WORK TASK 1
Rewrite the paragraph of the cannabis and opioids text that begins "According to the research paper" as a shorter bulleted list that keeps its main facts.
WORK TASK 2
According to the cannabis and opioids text, how many US states have legalized marijuana for recreational use?

PAGE TEXT

'''

Currently, 33 states in the US have legalized medical cannabis, while 11 states have legalized marijuana use for recreational purposes. The US federal government still prohibits cannabis, which is listed under Schedule 1. Recently, the Journal of Health Economics published a research paper that boosted cannabis legalization. Last month, a Newsweek report discussed the research paper.
According to the research paper, the states that legalized cannabis in some form saw fewer opioid prescriptions. The authors studied about 1.5 billion prescriptions from 2011 to 2018. The states that legalized cannabis for recreational and medical purposes saw a decline of 11.8% in opioid prescriptions each day. However, the states that only legalized cannabis for medical purposes saw opioid prescriptions fall 4.2%. Also, the study revealed that family physicians prescribed more opioid prescriptions than any other healthcare specialties.
What does it mean for cannabis legalization?
The article stated that many state governments adopted various programs to curtail opioid prescriptions. However, due to difficulty in acquiring opioids, individuals moved to more dangerous drugs like heroin. Making marijuana access easier might be an effective tool to reduce opioid usage.

'''

EXTRACTED DATA
'''

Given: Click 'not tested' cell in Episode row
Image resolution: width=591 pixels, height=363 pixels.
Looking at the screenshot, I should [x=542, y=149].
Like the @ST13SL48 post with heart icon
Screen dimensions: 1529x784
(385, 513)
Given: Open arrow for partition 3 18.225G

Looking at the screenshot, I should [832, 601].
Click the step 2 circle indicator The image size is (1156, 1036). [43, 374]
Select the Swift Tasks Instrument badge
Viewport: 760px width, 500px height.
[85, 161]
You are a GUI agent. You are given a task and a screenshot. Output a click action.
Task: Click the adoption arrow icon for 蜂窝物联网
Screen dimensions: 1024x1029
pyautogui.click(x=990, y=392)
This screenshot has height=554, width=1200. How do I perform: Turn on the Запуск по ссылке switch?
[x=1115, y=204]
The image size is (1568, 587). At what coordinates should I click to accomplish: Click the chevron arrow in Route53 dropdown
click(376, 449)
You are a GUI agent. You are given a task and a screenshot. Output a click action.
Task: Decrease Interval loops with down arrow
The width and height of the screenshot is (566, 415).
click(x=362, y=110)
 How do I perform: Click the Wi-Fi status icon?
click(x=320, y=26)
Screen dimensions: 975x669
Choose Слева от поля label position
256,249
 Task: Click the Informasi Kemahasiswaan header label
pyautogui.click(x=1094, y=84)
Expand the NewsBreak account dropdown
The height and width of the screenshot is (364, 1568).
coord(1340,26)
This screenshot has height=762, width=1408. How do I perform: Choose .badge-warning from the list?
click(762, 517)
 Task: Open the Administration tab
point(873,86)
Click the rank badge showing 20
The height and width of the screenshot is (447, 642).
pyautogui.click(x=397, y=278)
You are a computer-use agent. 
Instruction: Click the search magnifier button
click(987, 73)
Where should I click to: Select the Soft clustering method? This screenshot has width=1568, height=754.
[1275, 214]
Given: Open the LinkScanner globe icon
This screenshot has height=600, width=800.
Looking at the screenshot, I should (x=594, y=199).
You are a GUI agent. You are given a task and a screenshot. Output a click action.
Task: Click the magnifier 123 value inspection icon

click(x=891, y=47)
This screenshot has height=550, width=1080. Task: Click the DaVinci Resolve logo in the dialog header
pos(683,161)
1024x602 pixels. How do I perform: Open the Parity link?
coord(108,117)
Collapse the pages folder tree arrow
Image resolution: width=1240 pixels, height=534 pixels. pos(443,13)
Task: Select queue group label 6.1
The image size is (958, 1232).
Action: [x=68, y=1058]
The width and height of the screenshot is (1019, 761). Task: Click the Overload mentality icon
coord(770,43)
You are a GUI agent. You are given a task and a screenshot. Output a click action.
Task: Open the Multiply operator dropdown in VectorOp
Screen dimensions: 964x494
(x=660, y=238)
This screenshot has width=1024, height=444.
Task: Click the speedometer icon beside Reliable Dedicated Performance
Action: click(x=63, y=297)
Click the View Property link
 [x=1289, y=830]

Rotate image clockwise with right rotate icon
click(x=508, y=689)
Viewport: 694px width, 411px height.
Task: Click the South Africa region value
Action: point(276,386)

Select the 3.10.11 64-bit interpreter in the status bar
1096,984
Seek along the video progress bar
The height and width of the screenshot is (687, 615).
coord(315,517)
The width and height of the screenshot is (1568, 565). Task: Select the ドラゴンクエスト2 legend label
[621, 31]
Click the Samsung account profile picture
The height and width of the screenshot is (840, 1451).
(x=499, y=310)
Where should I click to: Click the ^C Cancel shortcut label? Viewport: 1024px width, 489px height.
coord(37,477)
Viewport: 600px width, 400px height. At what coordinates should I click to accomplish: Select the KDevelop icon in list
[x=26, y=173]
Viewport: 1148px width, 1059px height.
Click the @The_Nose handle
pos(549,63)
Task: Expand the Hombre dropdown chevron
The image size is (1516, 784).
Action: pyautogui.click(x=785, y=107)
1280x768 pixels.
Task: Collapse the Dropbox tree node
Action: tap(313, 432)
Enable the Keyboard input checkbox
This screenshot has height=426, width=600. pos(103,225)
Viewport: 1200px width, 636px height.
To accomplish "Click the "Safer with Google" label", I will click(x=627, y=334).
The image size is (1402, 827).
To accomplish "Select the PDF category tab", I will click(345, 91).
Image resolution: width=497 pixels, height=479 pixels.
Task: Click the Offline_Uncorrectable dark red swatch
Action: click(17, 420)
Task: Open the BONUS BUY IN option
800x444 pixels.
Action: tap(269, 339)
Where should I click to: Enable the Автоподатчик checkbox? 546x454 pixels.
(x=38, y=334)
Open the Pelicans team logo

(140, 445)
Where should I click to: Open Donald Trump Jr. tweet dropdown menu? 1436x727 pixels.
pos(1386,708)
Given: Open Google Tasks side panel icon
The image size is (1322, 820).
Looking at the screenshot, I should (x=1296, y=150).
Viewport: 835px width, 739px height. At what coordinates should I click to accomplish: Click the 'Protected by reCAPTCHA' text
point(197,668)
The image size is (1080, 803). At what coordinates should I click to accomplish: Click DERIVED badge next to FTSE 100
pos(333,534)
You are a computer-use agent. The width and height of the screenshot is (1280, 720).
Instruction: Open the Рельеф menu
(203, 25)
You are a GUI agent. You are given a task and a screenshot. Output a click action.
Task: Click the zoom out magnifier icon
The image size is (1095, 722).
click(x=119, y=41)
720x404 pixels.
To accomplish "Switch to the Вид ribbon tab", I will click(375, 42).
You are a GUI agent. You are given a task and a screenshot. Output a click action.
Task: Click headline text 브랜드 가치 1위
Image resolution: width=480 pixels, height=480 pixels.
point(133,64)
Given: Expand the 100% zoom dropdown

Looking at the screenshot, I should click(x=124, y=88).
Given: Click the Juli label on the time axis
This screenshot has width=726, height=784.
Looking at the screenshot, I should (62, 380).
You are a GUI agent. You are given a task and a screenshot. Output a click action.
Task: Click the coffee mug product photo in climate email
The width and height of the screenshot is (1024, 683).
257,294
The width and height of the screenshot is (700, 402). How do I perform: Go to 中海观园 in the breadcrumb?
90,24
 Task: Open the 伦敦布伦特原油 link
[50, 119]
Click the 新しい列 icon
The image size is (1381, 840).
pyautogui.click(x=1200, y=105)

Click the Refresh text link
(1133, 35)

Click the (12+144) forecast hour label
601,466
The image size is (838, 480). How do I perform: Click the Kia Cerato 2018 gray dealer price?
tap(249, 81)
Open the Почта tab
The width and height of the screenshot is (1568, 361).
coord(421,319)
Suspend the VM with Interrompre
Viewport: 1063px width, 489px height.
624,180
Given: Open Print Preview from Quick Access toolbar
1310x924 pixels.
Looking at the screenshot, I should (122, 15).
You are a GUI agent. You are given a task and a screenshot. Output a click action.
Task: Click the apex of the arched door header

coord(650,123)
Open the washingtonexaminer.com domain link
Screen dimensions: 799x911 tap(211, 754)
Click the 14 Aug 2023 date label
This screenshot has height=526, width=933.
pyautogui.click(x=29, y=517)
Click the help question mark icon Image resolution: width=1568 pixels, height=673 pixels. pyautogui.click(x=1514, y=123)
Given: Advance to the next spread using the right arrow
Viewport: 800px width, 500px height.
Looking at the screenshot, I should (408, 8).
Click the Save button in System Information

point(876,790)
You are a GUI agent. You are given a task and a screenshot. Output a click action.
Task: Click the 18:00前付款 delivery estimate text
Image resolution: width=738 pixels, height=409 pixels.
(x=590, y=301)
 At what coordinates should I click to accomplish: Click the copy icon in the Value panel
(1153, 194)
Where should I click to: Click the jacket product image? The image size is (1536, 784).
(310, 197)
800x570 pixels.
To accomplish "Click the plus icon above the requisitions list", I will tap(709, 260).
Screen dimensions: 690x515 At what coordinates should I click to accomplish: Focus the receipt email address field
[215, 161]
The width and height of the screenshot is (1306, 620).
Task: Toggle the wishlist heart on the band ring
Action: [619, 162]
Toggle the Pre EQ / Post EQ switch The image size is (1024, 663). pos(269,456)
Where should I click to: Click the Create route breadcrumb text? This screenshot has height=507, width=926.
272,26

'''

ANSWER SECTION 1
- States that legalized cannabis in some form had fewer opioid prescriptions.
- The authors studied about 1.5 billion prescriptions from 2011 to 2018.
- States with both recreational and medical cannabis saw an 11.8% daily decline in opioid prescriptions.
- States with only medical cannabis saw a 4.2% fall.
- Family physicians prescribed more opioids than any other healthcare specialty.

ANSWER SECTION 2
11 states.